* **WRITTEN TASK**
Copy every line of the material below without altering anything.

[Entries for text and item locations]
****************

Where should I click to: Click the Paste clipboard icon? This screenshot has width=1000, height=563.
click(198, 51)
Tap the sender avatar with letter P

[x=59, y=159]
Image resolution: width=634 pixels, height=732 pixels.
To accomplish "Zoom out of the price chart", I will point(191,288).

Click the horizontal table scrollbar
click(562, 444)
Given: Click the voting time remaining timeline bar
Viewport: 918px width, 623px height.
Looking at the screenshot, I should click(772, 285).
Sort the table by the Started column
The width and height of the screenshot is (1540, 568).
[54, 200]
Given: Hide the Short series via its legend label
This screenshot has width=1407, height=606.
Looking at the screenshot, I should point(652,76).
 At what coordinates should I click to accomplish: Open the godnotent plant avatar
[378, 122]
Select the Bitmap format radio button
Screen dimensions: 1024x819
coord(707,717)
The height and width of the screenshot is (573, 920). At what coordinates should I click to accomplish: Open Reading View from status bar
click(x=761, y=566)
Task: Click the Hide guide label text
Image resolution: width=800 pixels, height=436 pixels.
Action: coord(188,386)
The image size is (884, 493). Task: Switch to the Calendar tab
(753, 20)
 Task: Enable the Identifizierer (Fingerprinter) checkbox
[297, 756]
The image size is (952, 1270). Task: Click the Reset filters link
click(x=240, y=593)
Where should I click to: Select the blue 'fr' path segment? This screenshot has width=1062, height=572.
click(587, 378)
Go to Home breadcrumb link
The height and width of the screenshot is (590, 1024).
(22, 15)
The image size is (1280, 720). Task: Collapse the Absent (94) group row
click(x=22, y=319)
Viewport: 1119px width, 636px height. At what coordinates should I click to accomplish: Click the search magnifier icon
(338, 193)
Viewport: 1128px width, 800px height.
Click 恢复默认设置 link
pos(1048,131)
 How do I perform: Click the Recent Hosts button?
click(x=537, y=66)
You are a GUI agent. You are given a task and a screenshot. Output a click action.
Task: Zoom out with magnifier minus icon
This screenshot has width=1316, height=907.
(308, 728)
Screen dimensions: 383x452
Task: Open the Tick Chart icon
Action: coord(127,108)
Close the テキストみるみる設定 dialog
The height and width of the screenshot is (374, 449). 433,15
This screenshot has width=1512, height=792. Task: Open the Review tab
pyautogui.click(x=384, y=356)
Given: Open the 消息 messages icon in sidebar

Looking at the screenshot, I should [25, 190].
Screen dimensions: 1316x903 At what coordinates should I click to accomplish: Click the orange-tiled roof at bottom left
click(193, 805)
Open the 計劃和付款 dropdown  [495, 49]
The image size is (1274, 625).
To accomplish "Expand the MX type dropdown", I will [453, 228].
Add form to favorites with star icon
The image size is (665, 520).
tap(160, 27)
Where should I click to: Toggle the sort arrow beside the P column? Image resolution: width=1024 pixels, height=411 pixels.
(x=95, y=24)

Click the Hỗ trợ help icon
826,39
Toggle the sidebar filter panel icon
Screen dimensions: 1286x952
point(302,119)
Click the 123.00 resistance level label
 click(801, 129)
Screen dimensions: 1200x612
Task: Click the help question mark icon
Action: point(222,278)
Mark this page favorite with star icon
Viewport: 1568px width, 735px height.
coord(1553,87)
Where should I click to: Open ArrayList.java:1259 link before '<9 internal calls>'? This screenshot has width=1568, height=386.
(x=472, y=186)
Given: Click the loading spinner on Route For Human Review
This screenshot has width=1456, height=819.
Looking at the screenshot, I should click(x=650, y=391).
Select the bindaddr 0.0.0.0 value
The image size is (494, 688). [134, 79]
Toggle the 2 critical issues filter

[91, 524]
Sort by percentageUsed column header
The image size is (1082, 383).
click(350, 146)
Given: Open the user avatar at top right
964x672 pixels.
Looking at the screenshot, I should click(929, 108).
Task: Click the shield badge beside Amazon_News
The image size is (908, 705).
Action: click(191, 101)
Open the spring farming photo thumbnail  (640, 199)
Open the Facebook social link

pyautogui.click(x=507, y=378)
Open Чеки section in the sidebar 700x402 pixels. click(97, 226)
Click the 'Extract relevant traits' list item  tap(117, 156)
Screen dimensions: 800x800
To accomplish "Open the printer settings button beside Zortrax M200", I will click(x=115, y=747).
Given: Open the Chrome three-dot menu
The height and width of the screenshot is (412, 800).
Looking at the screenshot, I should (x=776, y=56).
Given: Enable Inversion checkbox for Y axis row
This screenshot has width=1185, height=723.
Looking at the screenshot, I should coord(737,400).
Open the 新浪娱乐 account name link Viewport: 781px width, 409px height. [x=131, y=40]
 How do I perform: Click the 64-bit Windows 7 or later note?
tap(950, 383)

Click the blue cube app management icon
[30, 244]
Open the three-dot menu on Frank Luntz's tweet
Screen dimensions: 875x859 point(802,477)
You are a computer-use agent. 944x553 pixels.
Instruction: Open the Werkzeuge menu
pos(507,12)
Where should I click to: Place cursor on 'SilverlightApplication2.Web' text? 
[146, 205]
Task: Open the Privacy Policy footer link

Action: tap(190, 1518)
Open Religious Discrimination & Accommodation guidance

****************

* **EXERCISE OUTPUT**
Where should I click to: Click the Paste clipboard icon? This screenshot has width=1000, height=563.
click(198, 51)
Tap the sender avatar with letter P

[x=59, y=159]
Image resolution: width=634 pixels, height=732 pixels.
To accomplish "Zoom out of the price chart", I will point(191,288).

Click the horizontal table scrollbar
click(562, 444)
Given: Click the voting time remaining timeline bar
Viewport: 918px width, 623px height.
Looking at the screenshot, I should click(772, 285).
Sort the table by the Started column
The width and height of the screenshot is (1540, 568).
[54, 200]
Given: Hide the Short series via its legend label
This screenshot has width=1407, height=606.
Looking at the screenshot, I should point(652,76).
 At what coordinates should I click to accomplish: Open the godnotent plant avatar
[378, 122]
Select the Bitmap format radio button
Screen dimensions: 1024x819
coord(707,717)
The height and width of the screenshot is (573, 920). At what coordinates should I click to accomplish: Open Reading View from status bar
click(x=761, y=566)
Task: Click the Hide guide label text
Image resolution: width=800 pixels, height=436 pixels.
Action: coord(188,386)
The image size is (884, 493). Task: Switch to the Calendar tab
(753, 20)
 Task: Enable the Identifizierer (Fingerprinter) checkbox
[297, 756]
The image size is (952, 1270). Task: Click the Reset filters link
click(x=240, y=593)
Where should I click to: Select the blue 'fr' path segment? This screenshot has width=1062, height=572.
click(587, 378)
Go to Home breadcrumb link
The height and width of the screenshot is (590, 1024).
(22, 15)
The image size is (1280, 720). Task: Collapse the Absent (94) group row
click(x=22, y=319)
Viewport: 1119px width, 636px height. At what coordinates should I click to accomplish: Click the search magnifier icon
(338, 193)
Viewport: 1128px width, 800px height.
Click 恢复默认设置 link
pos(1048,131)
 How do I perform: Click the Recent Hosts button?
click(x=537, y=66)
You are a GUI agent. You are given a task and a screenshot. Output a click action.
Task: Zoom out with magnifier minus icon
This screenshot has width=1316, height=907.
(308, 728)
Screen dimensions: 383x452
Task: Open the Tick Chart icon
Action: coord(127,108)
Close the テキストみるみる設定 dialog
The height and width of the screenshot is (374, 449). 433,15
This screenshot has width=1512, height=792. Task: Open the Review tab
pyautogui.click(x=384, y=356)
Given: Open the 消息 messages icon in sidebar

Looking at the screenshot, I should [25, 190].
Screen dimensions: 1316x903 At what coordinates should I click to accomplish: Click the orange-tiled roof at bottom left
click(193, 805)
Open the 計劃和付款 dropdown  [495, 49]
The image size is (1274, 625).
To accomplish "Expand the MX type dropdown", I will [453, 228].
Add form to favorites with star icon
The image size is (665, 520).
tap(160, 27)
Where should I click to: Toggle the sort arrow beside the P column? Image resolution: width=1024 pixels, height=411 pixels.
(x=95, y=24)

Click the Hỗ trợ help icon
826,39
Toggle the sidebar filter panel icon
Screen dimensions: 1286x952
point(302,119)
Click the 123.00 resistance level label
 click(801, 129)
Screen dimensions: 1200x612
Task: Click the help question mark icon
Action: point(222,278)
Mark this page favorite with star icon
Viewport: 1568px width, 735px height.
coord(1553,87)
Where should I click to: Open ArrayList.java:1259 link before '<9 internal calls>'? This screenshot has width=1568, height=386.
(x=472, y=186)
Given: Click the loading spinner on Route For Human Review
This screenshot has width=1456, height=819.
Looking at the screenshot, I should click(x=650, y=391).
Select the bindaddr 0.0.0.0 value
The image size is (494, 688). [134, 79]
Toggle the 2 critical issues filter

[91, 524]
Sort by percentageUsed column header
The image size is (1082, 383).
click(350, 146)
Given: Open the user avatar at top right
964x672 pixels.
Looking at the screenshot, I should click(929, 108).
Task: Click the shield badge beside Amazon_News
The image size is (908, 705).
Action: click(191, 101)
Open the spring farming photo thumbnail  (640, 199)
Open the Facebook social link

pyautogui.click(x=507, y=378)
Open Чеки section in the sidebar 700x402 pixels. click(97, 226)
Click the 'Extract relevant traits' list item  tap(117, 156)
Screen dimensions: 800x800
To accomplish "Open the printer settings button beside Zortrax M200", I will click(x=115, y=747).
Given: Open the Chrome three-dot menu
The height and width of the screenshot is (412, 800).
Looking at the screenshot, I should (x=776, y=56).
Given: Enable Inversion checkbox for Y axis row
This screenshot has width=1185, height=723.
Looking at the screenshot, I should coord(737,400).
Open the 新浪娱乐 account name link Viewport: 781px width, 409px height. [x=131, y=40]
 How do I perform: Click the 64-bit Windows 7 or later note?
tap(950, 383)

Click the blue cube app management icon
[30, 244]
Open the three-dot menu on Frank Luntz's tweet
Screen dimensions: 875x859 point(802,477)
You are a computer-use agent. 944x553 pixels.
Instruction: Open the Werkzeuge menu
pos(507,12)
Where should I click to: Place cursor on 'SilverlightApplication2.Web' text? 
[146, 205]
Task: Open the Privacy Policy footer link

Action: tap(190, 1518)
Open Religious Discrimination & Accommodation guidance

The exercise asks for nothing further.